In an interview with TIME magazine, Thaci brushed off fears that the announcement could destabilize the region.
"The time for war is past, " he said. There was, he insisted, no need for further delay: "For me, Kosovo's independence is a done deal. We've waited long enough."
The United States firmly backs independence for Kosovo, a move that Russia has blocked in the U.N. Security Council.
The EU is divided, but British Europe Minister Jim Murphy said after talks among EU ministers that "well above 20" EU states supported recognizing Kosovo's independence.
"Kosovo should have her independence (but) it shouldn't be an unmanaged unilateral declaration. It should be one that is coordinated with the international community," he said.
"There is a very big EU majority already for recognition ... certainly well above 20, but we haven't got to 27 yet," Murphy said.
Murphy added that it was up to individual states to recognise another state.
"But in terms of managing this process, it's a much better outcome for everyone involved if there's maximum international unity," he said.
Several states neighboring the Balkans plus Germany and Spain have been most hesitant to back a unilateral declaration.
German Foreign Minister Frank Walter Steinmeier told reporters an agreed solution was better for everyone, including Russia, than a unilateral declaration only partially recognised.
Wolfgang Ischinger, the German diplomat leading mediation alongside U.S. and Russian officials, is due to meet Serb and Kosovo Albanian leaders in Brussels on Tuesday.
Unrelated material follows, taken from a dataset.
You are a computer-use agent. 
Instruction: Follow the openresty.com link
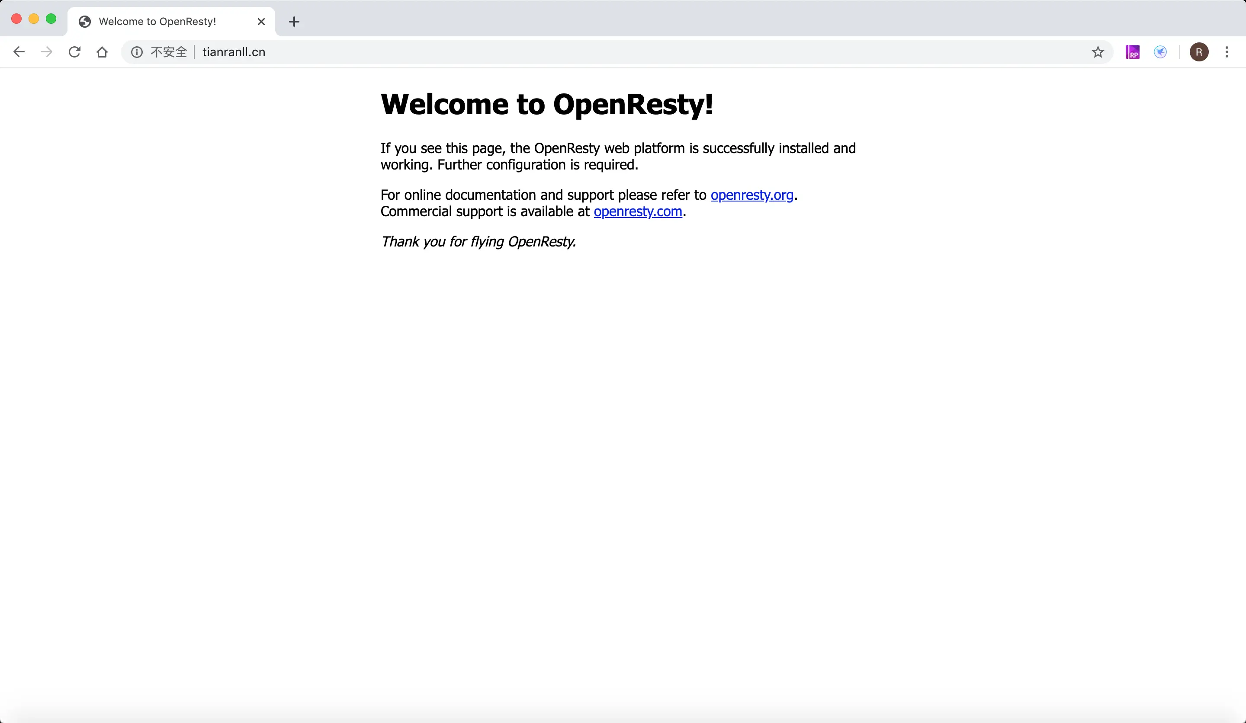pyautogui.click(x=638, y=212)
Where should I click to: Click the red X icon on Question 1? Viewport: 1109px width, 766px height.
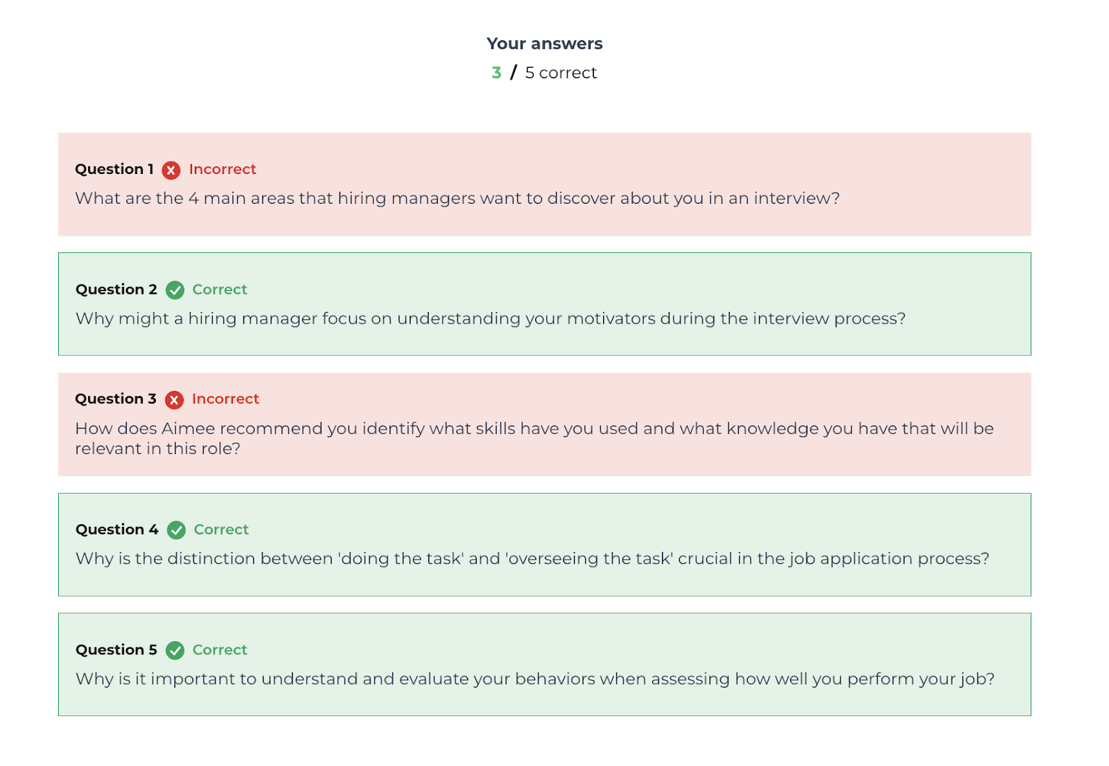tap(171, 170)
Few participants hold out much hope for a breakthrough. A mass boycott of Saturday's parliamentary elections by Kosovo Serbs -- in protest against the wide support for independence among Kosovo Albanian politicians -- underlined the divide.
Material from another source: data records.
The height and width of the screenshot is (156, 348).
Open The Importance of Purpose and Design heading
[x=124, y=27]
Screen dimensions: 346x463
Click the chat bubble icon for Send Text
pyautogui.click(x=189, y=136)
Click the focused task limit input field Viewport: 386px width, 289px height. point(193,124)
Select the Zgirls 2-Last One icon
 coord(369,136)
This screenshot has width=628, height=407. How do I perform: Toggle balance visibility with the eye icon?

Portugal's Foreign Minister Luis Amado told a news conference Ischinger would discuss an interim deal with the two sides that ignored the issue of independence.
Such a "status-neutral" agreement would try to regulate relations between Pristina and Belgrade without pre-judging any future move to decide Kosovo's final status.
But a diplomat from an EU state in favor of Kosovo independence said that idea was unworkable because Belgrade and Moscow would only agree to it if EU states guaranteed not to recognize a unilateral declaration.
Ischinger told a breakfast conference mediators had explored nearly every known option to settle the Kosovo issue.
"Regardless of how exactly this process will end... it is clear no one will be able to say that this was not a meaningful and intense and working negotiating process."
Asked what would happen if there was no deal by December 10, Amado said: "We will be here and the world will not finish. We will need to evaluate the situation and take decisions."
Serbia has offered broad autonomy, but the Kosovo Albanians say they will accept nothing less than independence. Western diplomats are concerned that the Serbs and their Russian allies will declare the mediation process a sham after it finishes.
Before leaving for the Brussels talks, Thaci was asked about the concerns some EU ministers had expressed over his promise of a speedy declaration of independence, and qualified his remarks.
"The declaration of independence will come in coordination with the United States and the European Union," he said.
The EU wants to avoid a repeat of its dilemma in the 1990s, when internal splits over how to deal with the Balkan wars showed its ineffectiveness as a foreign policy player.
Separately on Monday, EU defense ministers agreed to maintain at 2,500 the EU military presence in Bosnia where tensions over Kosovo are exacerbating a dispute among Serb, Muslim and Croat factions. A statement from the foreign ministers expressed "grave concern" about the situation.
"As a responsible government, since there are indications that a number of countries would recognize an independent Kosovo, we have to be ready for the darkest scenario," said the deputy prime minister Bozidar Djelic.
Djelic gave no details, saying only that each government ministry is tasked with drafting a plan to be implemented in case Kosovo unilaterally declares independence from Serbia.